I thought I had seen every type of orchid in existence, so I was very surprised when my daughter walked into my house with this gorgeous blue orchid. It was breathtaking! How could an orchid be blue?
There was a label that simply stated that the flower had been grown by a company in Homestead, Florida, called Silver Vase. The label said: “With a little bit of magic we turn a white orchid blue! New blooms will be gorgeous white!” I went to their website, where I was informed that they use an infusion process that is patented and kept very secret. They do not divulge any other information.
My daughter would not tell me what she paid for this orchid. I would imagine they cost twice what a regular orchid would cost. She found this one at our local Wal-Mart Garden Shop. The next time I go, I will take a look and see for myself what this beauty costs. I just might have to buy another one!

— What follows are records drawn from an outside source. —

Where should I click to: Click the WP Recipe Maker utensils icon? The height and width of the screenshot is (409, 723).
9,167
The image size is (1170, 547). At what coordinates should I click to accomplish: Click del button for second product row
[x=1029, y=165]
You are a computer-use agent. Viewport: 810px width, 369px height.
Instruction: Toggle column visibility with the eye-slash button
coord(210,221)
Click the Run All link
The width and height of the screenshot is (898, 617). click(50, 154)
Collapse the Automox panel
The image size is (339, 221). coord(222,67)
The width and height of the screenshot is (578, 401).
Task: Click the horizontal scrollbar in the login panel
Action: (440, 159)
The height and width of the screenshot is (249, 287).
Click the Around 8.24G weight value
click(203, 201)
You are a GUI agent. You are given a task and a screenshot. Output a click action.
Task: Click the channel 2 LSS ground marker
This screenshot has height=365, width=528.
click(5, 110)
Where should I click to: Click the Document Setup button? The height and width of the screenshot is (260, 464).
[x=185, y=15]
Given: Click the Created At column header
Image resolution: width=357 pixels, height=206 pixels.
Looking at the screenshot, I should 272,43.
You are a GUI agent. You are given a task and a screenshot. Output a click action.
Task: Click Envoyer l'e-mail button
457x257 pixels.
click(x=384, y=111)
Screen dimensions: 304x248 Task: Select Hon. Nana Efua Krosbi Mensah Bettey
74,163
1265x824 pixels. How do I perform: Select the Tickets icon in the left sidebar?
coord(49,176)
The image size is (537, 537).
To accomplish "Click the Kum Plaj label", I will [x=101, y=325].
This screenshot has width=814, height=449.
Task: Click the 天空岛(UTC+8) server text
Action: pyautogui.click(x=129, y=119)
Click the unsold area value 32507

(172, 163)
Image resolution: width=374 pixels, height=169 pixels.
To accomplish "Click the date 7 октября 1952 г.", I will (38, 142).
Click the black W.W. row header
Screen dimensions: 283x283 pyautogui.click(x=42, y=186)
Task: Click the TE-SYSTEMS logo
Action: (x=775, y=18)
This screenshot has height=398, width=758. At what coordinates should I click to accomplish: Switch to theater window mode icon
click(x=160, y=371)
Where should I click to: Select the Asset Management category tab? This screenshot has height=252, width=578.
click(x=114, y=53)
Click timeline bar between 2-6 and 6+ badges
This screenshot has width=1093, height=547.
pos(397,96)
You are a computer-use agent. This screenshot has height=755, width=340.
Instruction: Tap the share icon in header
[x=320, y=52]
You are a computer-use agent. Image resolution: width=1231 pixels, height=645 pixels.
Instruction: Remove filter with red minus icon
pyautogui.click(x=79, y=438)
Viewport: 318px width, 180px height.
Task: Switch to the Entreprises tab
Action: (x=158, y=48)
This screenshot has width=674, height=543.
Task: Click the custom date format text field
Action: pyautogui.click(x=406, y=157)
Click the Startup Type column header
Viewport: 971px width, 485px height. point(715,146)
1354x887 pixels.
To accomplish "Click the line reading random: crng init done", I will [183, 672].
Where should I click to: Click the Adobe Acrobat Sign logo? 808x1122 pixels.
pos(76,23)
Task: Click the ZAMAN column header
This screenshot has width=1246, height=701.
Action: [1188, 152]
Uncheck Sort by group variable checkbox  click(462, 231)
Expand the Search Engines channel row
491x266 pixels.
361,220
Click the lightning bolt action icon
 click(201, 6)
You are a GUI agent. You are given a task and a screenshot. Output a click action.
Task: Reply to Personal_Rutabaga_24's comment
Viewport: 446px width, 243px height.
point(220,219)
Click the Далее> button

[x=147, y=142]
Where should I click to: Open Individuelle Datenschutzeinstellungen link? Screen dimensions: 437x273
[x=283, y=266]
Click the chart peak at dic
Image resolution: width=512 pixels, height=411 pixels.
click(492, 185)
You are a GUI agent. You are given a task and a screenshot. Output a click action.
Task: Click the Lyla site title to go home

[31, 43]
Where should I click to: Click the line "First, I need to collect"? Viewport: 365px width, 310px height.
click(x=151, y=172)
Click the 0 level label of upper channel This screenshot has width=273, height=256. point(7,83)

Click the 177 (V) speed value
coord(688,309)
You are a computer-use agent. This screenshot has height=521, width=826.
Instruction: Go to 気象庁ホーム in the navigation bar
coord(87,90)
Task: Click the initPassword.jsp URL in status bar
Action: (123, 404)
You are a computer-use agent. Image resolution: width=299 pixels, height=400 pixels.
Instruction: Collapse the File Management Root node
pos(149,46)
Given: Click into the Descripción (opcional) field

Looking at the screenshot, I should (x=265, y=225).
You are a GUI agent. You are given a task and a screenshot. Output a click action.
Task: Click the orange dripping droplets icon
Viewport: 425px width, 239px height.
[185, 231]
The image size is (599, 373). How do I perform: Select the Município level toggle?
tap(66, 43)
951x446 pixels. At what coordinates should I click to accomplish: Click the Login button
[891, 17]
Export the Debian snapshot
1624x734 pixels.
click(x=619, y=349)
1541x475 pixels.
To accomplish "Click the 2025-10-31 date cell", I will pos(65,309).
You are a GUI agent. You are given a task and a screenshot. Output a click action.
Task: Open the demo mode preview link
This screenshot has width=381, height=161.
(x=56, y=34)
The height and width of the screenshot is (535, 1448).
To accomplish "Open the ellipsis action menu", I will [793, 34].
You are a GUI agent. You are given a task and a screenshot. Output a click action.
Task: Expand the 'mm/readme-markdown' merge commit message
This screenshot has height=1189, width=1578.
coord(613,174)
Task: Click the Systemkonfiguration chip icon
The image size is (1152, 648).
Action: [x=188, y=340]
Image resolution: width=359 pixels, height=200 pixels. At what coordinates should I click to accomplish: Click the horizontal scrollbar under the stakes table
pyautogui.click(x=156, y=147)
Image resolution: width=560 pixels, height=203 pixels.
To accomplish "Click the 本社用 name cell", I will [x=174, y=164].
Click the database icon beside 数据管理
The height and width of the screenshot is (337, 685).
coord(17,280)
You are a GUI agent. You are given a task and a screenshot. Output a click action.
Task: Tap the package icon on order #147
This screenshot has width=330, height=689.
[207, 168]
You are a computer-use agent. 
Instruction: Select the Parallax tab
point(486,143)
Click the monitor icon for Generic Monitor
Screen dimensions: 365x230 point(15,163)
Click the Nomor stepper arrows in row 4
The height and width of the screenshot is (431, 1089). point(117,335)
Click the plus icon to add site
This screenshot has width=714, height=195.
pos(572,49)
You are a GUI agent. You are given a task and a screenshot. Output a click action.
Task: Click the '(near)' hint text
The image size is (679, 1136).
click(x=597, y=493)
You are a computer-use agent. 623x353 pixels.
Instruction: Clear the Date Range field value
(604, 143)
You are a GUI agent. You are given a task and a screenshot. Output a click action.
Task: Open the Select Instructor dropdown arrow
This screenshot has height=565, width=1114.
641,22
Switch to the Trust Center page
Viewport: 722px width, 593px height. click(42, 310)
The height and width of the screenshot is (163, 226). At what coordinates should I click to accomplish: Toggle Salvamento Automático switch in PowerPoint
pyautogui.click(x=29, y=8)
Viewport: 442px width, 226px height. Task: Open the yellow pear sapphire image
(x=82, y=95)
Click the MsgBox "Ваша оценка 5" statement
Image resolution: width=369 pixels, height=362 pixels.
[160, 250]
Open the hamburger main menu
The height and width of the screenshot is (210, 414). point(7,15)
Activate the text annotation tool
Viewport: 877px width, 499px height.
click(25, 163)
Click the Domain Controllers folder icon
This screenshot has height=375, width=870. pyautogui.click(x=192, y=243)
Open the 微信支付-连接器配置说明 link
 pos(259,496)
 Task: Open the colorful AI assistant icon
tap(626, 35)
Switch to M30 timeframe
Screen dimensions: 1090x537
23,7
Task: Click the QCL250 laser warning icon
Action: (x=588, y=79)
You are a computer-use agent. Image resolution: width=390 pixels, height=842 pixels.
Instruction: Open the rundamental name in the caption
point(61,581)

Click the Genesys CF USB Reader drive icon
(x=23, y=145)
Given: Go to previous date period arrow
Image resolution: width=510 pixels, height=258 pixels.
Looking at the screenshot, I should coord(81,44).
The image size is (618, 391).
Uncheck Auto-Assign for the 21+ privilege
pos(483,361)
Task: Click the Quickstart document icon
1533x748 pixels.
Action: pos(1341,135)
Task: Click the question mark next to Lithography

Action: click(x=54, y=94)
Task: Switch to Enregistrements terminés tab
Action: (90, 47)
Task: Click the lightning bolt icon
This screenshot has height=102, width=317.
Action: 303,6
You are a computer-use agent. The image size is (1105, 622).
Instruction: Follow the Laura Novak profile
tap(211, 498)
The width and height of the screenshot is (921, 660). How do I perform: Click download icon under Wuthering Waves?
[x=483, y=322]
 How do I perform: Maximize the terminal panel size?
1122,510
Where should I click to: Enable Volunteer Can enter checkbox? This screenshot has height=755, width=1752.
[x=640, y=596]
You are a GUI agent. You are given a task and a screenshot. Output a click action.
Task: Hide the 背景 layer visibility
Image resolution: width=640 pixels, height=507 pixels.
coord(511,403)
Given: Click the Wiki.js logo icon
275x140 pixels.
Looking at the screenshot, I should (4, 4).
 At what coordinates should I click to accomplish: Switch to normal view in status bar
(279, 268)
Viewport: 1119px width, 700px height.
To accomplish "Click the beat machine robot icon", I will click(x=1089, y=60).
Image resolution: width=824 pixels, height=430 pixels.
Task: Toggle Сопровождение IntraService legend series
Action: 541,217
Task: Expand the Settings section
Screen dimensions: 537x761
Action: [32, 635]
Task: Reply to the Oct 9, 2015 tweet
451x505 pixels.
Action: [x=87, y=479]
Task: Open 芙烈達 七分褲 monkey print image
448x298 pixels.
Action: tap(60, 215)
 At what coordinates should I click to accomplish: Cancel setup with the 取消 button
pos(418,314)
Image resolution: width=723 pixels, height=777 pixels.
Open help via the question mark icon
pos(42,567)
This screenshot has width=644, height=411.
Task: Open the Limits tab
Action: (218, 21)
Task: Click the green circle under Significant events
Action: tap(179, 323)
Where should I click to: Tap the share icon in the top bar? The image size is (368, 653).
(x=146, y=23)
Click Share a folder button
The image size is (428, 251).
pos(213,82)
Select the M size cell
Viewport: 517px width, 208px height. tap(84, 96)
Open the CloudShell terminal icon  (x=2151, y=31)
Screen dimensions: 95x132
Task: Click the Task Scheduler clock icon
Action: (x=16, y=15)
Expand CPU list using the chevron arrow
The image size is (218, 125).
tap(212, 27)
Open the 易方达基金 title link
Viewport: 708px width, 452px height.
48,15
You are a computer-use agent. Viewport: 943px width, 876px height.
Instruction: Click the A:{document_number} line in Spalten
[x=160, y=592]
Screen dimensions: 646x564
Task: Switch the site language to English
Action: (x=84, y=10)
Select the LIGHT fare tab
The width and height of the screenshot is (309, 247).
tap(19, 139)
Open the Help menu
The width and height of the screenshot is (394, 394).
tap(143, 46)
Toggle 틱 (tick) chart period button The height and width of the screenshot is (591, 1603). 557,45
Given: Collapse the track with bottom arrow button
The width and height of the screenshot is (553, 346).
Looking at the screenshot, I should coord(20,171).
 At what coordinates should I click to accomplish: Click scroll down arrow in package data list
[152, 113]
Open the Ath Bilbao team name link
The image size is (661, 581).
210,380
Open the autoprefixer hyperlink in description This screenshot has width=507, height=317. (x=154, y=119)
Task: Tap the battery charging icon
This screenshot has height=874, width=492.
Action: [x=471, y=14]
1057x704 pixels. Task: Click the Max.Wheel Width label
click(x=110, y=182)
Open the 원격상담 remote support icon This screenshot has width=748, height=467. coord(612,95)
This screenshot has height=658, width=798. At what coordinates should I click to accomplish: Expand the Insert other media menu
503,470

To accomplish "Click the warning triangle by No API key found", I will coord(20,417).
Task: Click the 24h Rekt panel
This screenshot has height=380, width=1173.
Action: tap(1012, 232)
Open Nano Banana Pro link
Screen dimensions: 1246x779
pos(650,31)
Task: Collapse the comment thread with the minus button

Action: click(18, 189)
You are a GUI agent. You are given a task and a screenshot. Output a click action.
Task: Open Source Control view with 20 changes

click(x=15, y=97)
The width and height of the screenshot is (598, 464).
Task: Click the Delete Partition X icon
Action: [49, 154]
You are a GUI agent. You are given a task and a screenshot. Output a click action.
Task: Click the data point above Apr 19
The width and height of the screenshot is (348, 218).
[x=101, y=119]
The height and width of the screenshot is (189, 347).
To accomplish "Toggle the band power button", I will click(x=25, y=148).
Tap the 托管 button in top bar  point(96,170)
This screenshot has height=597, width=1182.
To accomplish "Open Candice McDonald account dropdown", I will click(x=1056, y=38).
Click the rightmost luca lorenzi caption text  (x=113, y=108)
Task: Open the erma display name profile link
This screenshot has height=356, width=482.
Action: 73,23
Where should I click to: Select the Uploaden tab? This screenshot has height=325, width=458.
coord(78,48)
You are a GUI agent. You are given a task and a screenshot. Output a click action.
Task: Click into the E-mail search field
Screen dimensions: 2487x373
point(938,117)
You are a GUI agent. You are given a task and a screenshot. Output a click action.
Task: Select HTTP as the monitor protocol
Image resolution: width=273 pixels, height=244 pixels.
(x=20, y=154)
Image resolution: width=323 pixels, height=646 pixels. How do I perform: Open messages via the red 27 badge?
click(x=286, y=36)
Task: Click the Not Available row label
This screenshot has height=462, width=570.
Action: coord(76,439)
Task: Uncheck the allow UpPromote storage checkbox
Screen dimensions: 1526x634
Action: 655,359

I just hope the plant will remain blue until it finishes blooming, at which time when it does rebloom, I should have a white orchid which I will enjoy just as much as the blue one.
Caring for Orchids
- Orchids do not grow in regular soil, but rather in a loose mixture of charcoal and bark. I buy the potting mixture premixed from a garden center. Some people mount their orchids on a tree where the roots will become attached. I have tried this method but was not successful. I grow mine in a clay pot that is designed just for orchids.
- The roots are strange-looking: They hang out all over the outside of the pot in search of moisture, air, and light.
- The plant should never be allowed to dry out completely, but if the plant is overwatered, it will rot and die. The special pot allows for excess water to drain out. I just use the garden hose about once a week to thoroughly water mine. They should be fed every other watering with a special fertilizer made just for orchids.
- About every three years, I repot mine because they get overcrowded. The pot should be smaller than the plant itself. If you repot into a pot that is too large, the roots will never find their way to the light, and they will rot trying.
- When my orchids are in bloom, I bring them inside the house so I can enjoy looking at them. When they finish blooming, and all the flowers have dropped off, the stem should be cut about two inches above the leaves. The orchid will reward you by blooming again—when depends on the type. Some of mine bloom twice a year, and some bloom once. What a thrill when you see a new bud appear. You know a new blossom is coming.
The type you see growing here is the Cattleya Orchid. Some people call this the “corsage” orchid. I have one of these that my daughter gave me for Mother’s Day in 2003. It blooms every Mother’s Day, just like clockwork.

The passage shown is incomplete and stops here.